##### Exercise materials

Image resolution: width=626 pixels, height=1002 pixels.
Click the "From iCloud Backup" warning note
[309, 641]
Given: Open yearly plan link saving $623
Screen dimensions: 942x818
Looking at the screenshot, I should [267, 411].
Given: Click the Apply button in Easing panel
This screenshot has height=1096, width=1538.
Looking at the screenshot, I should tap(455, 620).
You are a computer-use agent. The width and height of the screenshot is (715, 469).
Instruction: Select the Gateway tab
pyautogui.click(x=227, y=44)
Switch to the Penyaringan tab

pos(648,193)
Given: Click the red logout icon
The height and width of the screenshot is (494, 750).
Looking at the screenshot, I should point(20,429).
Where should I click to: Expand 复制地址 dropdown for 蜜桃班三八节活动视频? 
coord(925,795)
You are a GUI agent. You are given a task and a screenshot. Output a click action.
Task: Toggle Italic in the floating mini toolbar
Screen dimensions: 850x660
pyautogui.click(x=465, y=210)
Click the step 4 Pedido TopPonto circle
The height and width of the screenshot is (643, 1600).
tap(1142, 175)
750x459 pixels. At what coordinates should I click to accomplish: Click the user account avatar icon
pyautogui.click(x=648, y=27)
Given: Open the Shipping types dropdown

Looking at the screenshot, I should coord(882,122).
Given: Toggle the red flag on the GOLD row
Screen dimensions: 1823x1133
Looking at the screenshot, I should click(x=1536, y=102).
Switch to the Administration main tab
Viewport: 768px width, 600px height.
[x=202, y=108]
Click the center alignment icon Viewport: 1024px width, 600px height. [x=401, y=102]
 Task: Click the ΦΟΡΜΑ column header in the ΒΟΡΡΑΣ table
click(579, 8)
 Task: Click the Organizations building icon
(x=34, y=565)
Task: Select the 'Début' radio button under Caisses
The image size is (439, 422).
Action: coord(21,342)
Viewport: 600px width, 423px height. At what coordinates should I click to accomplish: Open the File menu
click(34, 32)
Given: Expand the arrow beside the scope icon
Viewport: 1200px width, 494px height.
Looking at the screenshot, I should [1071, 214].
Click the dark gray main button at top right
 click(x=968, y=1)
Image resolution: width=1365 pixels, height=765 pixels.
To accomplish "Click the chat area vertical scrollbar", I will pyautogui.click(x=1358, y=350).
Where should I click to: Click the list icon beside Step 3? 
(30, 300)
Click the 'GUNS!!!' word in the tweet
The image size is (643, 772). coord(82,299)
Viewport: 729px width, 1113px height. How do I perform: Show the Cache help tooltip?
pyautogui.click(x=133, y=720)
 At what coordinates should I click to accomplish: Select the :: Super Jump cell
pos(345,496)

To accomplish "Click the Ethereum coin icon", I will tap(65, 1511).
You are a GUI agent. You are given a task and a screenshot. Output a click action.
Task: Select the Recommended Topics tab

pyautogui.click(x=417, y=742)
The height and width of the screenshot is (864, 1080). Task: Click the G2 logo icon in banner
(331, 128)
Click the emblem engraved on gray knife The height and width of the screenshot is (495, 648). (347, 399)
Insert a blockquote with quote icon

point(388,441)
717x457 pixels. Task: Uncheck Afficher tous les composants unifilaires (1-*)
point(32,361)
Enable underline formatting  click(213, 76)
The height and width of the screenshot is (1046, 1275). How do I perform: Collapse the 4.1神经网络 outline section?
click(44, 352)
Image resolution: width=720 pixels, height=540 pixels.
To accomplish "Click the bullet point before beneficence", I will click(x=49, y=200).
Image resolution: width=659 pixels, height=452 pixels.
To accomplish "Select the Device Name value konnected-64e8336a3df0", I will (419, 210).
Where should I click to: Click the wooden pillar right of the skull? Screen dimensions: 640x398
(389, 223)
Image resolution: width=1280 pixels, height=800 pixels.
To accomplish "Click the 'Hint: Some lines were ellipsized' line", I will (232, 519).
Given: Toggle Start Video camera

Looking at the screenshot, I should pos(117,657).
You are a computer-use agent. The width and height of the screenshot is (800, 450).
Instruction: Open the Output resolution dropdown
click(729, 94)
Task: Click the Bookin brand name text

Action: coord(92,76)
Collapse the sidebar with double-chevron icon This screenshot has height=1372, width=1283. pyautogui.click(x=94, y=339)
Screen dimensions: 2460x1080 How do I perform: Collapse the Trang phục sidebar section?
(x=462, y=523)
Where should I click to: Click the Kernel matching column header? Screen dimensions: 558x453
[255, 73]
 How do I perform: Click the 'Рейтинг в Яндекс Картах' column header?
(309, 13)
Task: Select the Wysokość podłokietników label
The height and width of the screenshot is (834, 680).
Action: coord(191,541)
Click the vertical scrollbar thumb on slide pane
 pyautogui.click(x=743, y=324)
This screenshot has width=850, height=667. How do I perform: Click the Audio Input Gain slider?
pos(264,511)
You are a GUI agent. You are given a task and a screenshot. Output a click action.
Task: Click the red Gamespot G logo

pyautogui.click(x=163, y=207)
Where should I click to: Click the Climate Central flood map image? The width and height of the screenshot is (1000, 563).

##########

Aim of the exercise: Give back the entries exactly, so that each line matches the original.

Output of the exercise:
Image resolution: width=626 pixels, height=1002 pixels.
Click the "From iCloud Backup" warning note
[309, 641]
Given: Open yearly plan link saving $623
Screen dimensions: 942x818
Looking at the screenshot, I should [267, 411].
Given: Click the Apply button in Easing panel
This screenshot has height=1096, width=1538.
Looking at the screenshot, I should tap(455, 620).
You are a computer-use agent. The width and height of the screenshot is (715, 469).
Instruction: Select the Gateway tab
pyautogui.click(x=227, y=44)
Switch to the Penyaringan tab

pos(648,193)
Given: Click the red logout icon
The height and width of the screenshot is (494, 750).
Looking at the screenshot, I should point(20,429).
Where should I click to: Expand 复制地址 dropdown for 蜜桃班三八节活动视频? 
coord(925,795)
You are a GUI agent. You are given a task and a screenshot. Output a click action.
Task: Toggle Italic in the floating mini toolbar
Screen dimensions: 850x660
pyautogui.click(x=465, y=210)
Click the step 4 Pedido TopPonto circle
The height and width of the screenshot is (643, 1600).
tap(1142, 175)
750x459 pixels. At what coordinates should I click to accomplish: Click the user account avatar icon
pyautogui.click(x=648, y=27)
Given: Open the Shipping types dropdown

Looking at the screenshot, I should coord(882,122).
Given: Toggle the red flag on the GOLD row
Screen dimensions: 1823x1133
Looking at the screenshot, I should click(x=1536, y=102).
Switch to the Administration main tab
Viewport: 768px width, 600px height.
[x=202, y=108]
Click the center alignment icon Viewport: 1024px width, 600px height. [x=401, y=102]
 Task: Click the ΦΟΡΜΑ column header in the ΒΟΡΡΑΣ table
click(579, 8)
 Task: Click the Organizations building icon
(x=34, y=565)
Task: Select the 'Début' radio button under Caisses
The image size is (439, 422).
Action: coord(21,342)
Viewport: 600px width, 423px height. At what coordinates should I click to accomplish: Open the File menu
click(34, 32)
Given: Expand the arrow beside the scope icon
Viewport: 1200px width, 494px height.
Looking at the screenshot, I should [1071, 214].
Click the dark gray main button at top right
 click(x=968, y=1)
Image resolution: width=1365 pixels, height=765 pixels.
To accomplish "Click the chat area vertical scrollbar", I will pyautogui.click(x=1358, y=350).
Where should I click to: Click the list icon beside Step 3? 
(30, 300)
Click the 'GUNS!!!' word in the tweet
The image size is (643, 772). coord(82,299)
Viewport: 729px width, 1113px height. How do I perform: Show the Cache help tooltip?
pyautogui.click(x=133, y=720)
 At what coordinates should I click to accomplish: Select the :: Super Jump cell
pos(345,496)

To accomplish "Click the Ethereum coin icon", I will tap(65, 1511).
You are a GUI agent. You are given a task and a screenshot. Output a click action.
Task: Select the Recommended Topics tab

pyautogui.click(x=417, y=742)
The height and width of the screenshot is (864, 1080). Task: Click the G2 logo icon in banner
(331, 128)
Click the emblem engraved on gray knife The height and width of the screenshot is (495, 648). (347, 399)
Insert a blockquote with quote icon

point(388,441)
717x457 pixels. Task: Uncheck Afficher tous les composants unifilaires (1-*)
point(32,361)
Enable underline formatting  click(213, 76)
The height and width of the screenshot is (1046, 1275). How do I perform: Collapse the 4.1神经网络 outline section?
click(44, 352)
Image resolution: width=720 pixels, height=540 pixels.
To accomplish "Click the bullet point before beneficence", I will click(x=49, y=200).
Image resolution: width=659 pixels, height=452 pixels.
To accomplish "Select the Device Name value konnected-64e8336a3df0", I will (419, 210).
Where should I click to: Click the wooden pillar right of the skull? Screen dimensions: 640x398
(389, 223)
Image resolution: width=1280 pixels, height=800 pixels.
To accomplish "Click the 'Hint: Some lines were ellipsized' line", I will (232, 519).
Given: Toggle Start Video camera

Looking at the screenshot, I should pos(117,657).
You are a computer-use agent. The width and height of the screenshot is (800, 450).
Instruction: Open the Output resolution dropdown
click(729, 94)
Task: Click the Bookin brand name text

Action: coord(92,76)
Collapse the sidebar with double-chevron icon This screenshot has height=1372, width=1283. pyautogui.click(x=94, y=339)
Screen dimensions: 2460x1080 How do I perform: Collapse the Trang phục sidebar section?
(x=462, y=523)
Where should I click to: Click the Kernel matching column header? Screen dimensions: 558x453
[255, 73]
 How do I perform: Click the 'Рейтинг в Яндекс Картах' column header?
(309, 13)
Task: Select the Wysokość podłokietników label
The height and width of the screenshot is (834, 680).
Action: coord(191,541)
Click the vertical scrollbar thumb on slide pane
 pyautogui.click(x=743, y=324)
This screenshot has width=850, height=667. How do I perform: Click the Audio Input Gain slider?
pos(264,511)
You are a GUI agent. You are given a task and a screenshot. Output a click action.
Task: Click the red Gamespot G logo

pyautogui.click(x=163, y=207)
Where should I click to: Click the Climate Central flood map image? The width and height of the screenshot is (1000, 563).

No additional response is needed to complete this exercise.